## [Stored data entries]
::::::

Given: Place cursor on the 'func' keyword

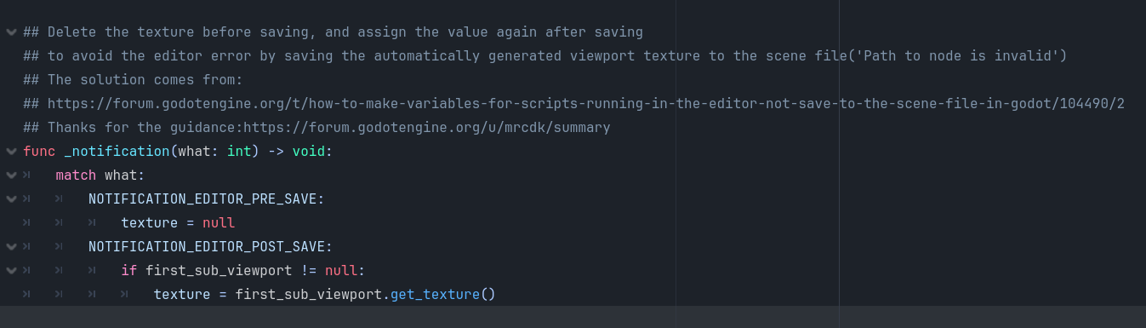Looking at the screenshot, I should click(x=39, y=152).
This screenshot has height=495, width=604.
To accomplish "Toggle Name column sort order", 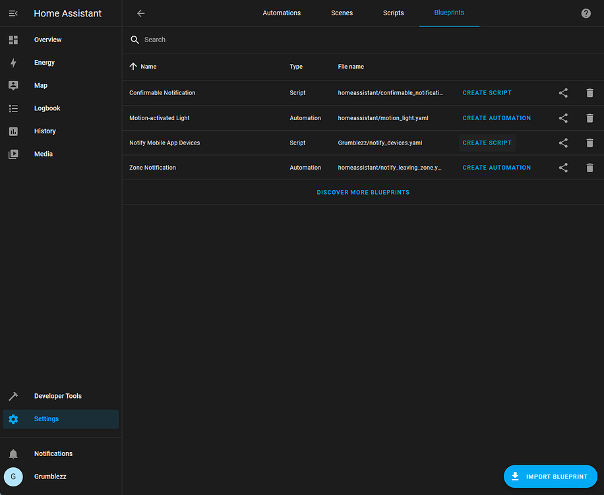I will click(143, 67).
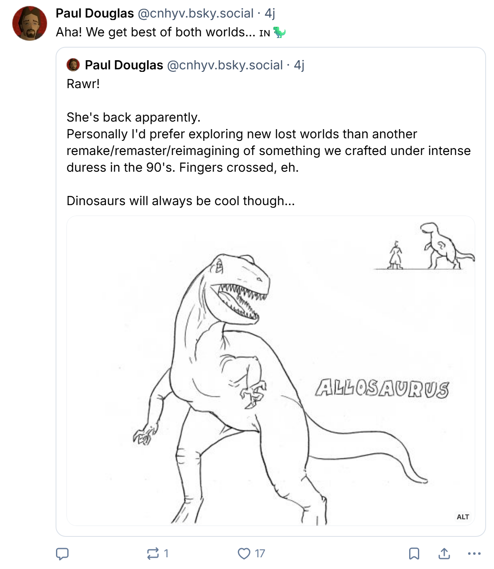Click the 4j timestamp of the top post
Viewport: 494px width, 569px height.
coord(270,13)
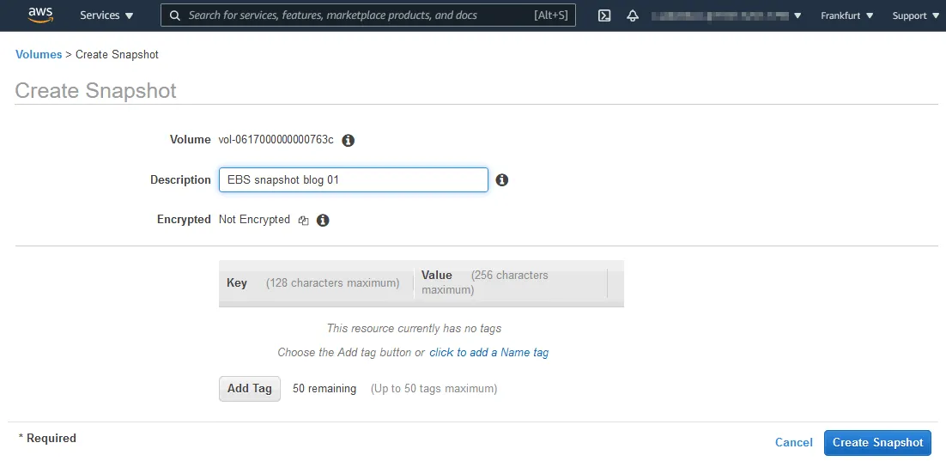946x461 pixels.
Task: Show info tooltip for Volume ID
Action: pos(349,140)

::::::

## [What you are asked to do]
Copy every line of the records that contains the word "width", treating uppercase and lowercase letters as distinct.

## [Task answer]
This screenshot has height=495, width=604.
Viewport: 494px width, 569px height.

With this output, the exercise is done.